Le rôle des Etats depuis le 11 septembre
Pour ne s'attacher qu'aux régulateurs, c'est-à-dire
aux législateurs et aux politiques, le livre critique ainsi
une vison restrictive et répressive de la loi depuis le 11
septembre. Les Etats, relativement absents des enjeux de conquête
et de revendications des territoires virtuels, auraient profiter
de la focalisation sur le cybercriminalité pour réaffirmer
leur main-mise sur le cyberespace. Partant d'enjeux relevant de
la défense et de la souveraineté nationale, ils auraient
exploité le thème vague de la cybercriminalité
(des crimes et délits privés comme les vols de cartes
bleus, piratage informatique, jusqu'aux transmissions codées
impliquant des activités terroristes) pour faire voter des
mesures dépassant le cadre strict de ces prérogatives
fondamentales ; la peur du terrorisme international, usant de moyens
technologiques accessibles à tous comme le cryptage des données,
aurait conduit à qualifier et juger plus sévèrement
tout crime commis dans le champ des nouvelles technologies.
La nasse de la cybersurveillance
Juridiquement, il s'était déjà avéré
possible de poursuivre un hébergeur de pages personnelles
pour des contenus mis en ligne par un de ses clients. C'est l'affaire
Altern.org, en France. L'affaire qui a fait jurisprudence avait
été jugée dans le cadre de la loi relative
à la protection de la vie privée. Il s'agissait encore
d'un jugement émis dans le cadre général de
la Loi, fondée sur des droits et des devoirs communs à
tous les citoyens.
Mais les Etats membres de la Communauté européenne,
sous la pression du gouvernement Bush, ont adopté depuis
des lois qui diabolisaient Internet : le " Traité sur
le cybercrime " a été adopté en septembre
2001, sous l'égide du Conseil de l'Europe et a été
aussitôt ratifié par les Etats-Unis, le Japon, le Canada
et l'Afrique du Sud. En France, la loi " relative à
la sécurité quotidienne " a été
votée le 31 octobre 2001. Elle oblige notamment, entre autres
mesures concernant les obligations légales des constructeurs
de logiciels de cryptage, les fournisseurs d'accès à
conserver un an leurs données, contre les trois mois préconisés
par la Commission européenne. Aux Etats-Unis, le " USA
Patriot Act " a été adopté par Bush le
28 octobre. Là encore, les dispositions antiterroristes qu'il
comportent concernaient principalement le " cybercrime ".

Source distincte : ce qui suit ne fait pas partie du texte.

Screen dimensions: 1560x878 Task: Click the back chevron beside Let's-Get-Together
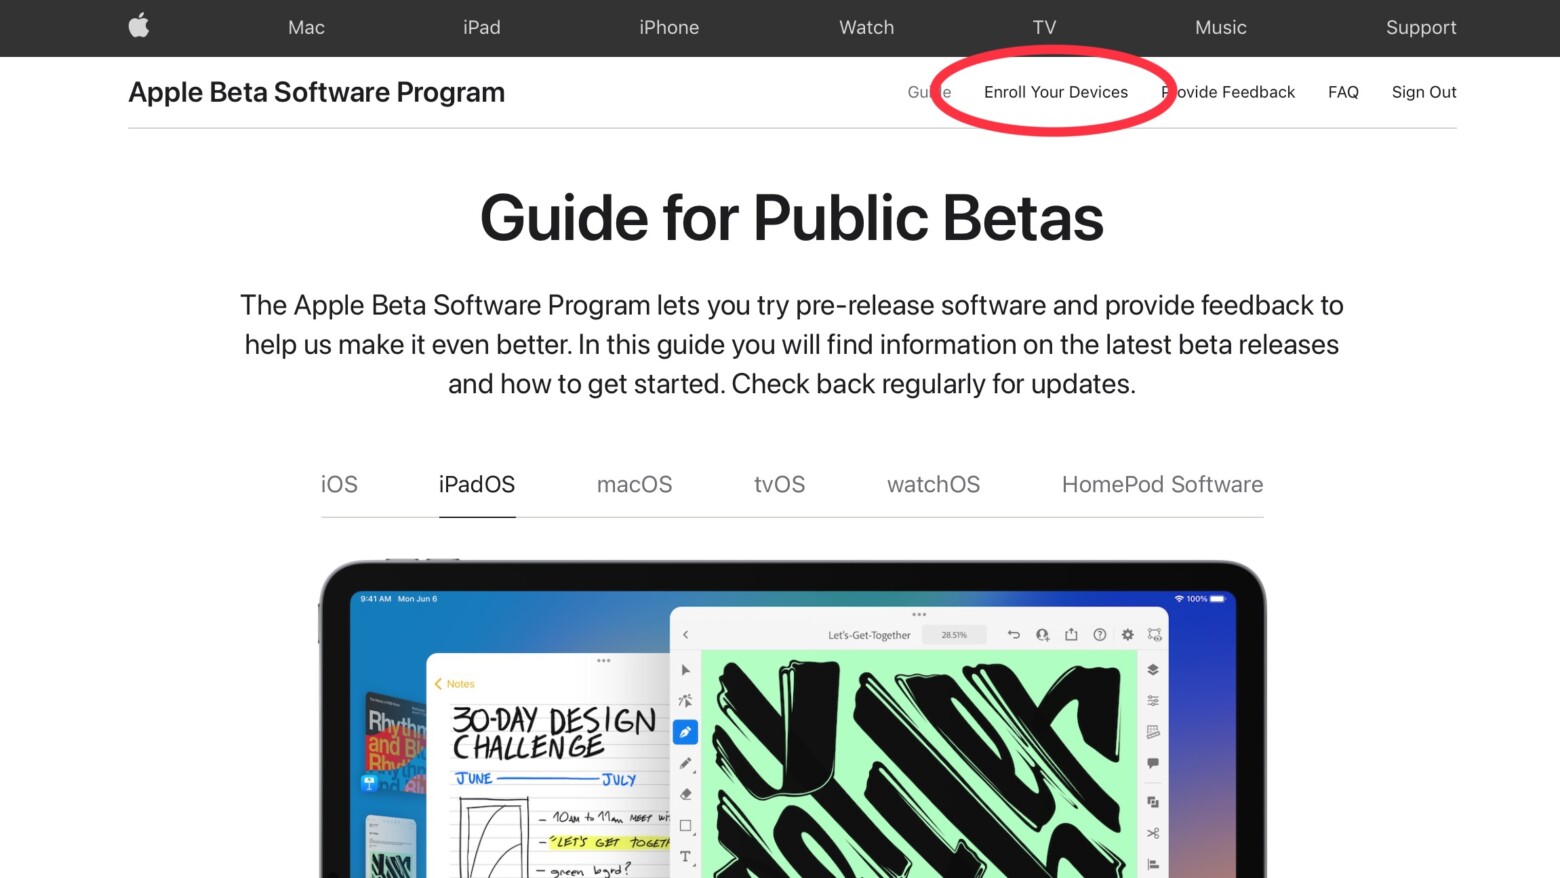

Comme l'auteur le résume sans ambages : " Disons-le
clairement : le cybercrime est un prétexte des Etats pour
asseoir leur pouvoir sur le net, au détriment des marchands
et des colons. (
) Dans ce jeu dangereux, les Etats-Unis sont
en première ligne. Pionniers de la surveillance des réseaux,
ils cherchent à étendre leur maîtrise de l'information
sur d'autres continents, et forcent la main à des alliés
dont la vassalité ne laisse d'étonner. " (cf.
Solveig Godeluck, op. cité p. 146 et suivantes).
Outre ce sujet, il faudrait encore citer les chapitres qui reviennent
sur l'esprit des pères fondateurs, le choc des civilisations
américaines et européennes ou ceux encore qui traitent
des atteintes policières à la liberté d'expression.
A ce titre, l'analyse des enjeux de censure et de répression
en Chine est particulièrement convaincante ; la démonstration
concernant la mise en place du panopticon numérique chinois
seule suffit à la lecture de cet ouvrage. Mais pour finir,
nous reviendrons peut-être sur une note plus optimiste. Dans
cette guerre symbolique qui oppose colons, marchands et régulateurs,
demeure une lueur d'espoir. Cet indice, par exemple : très
prêt derrière les mastodontes AOL, MSN et Yahoo et
les sites de fournisseurs de logiciel (Microsoft, Netscape, Adobe),
les serveurs les plus connectés restent les hébergeurs
de pages personnelles : en terme de connectivité, c'est-à-dire
du nombre de liens qui pointent vers un site, les pages Geocities
et Members.aol.com devancent par exemple le libraire américain
Amazon.com. Les colons, c'est-à-dire cet ensemble de communautés
virtuelles, de chercheurs, de citoyens, d'entrepreneurs, et d'internautes
qui donnent vie et sens au net, sont loin d'avoir dit leur dernier
mot.
La Géopolitique d'Internet
Solveig Godeluck, Editions La Découverte, septembre 2002.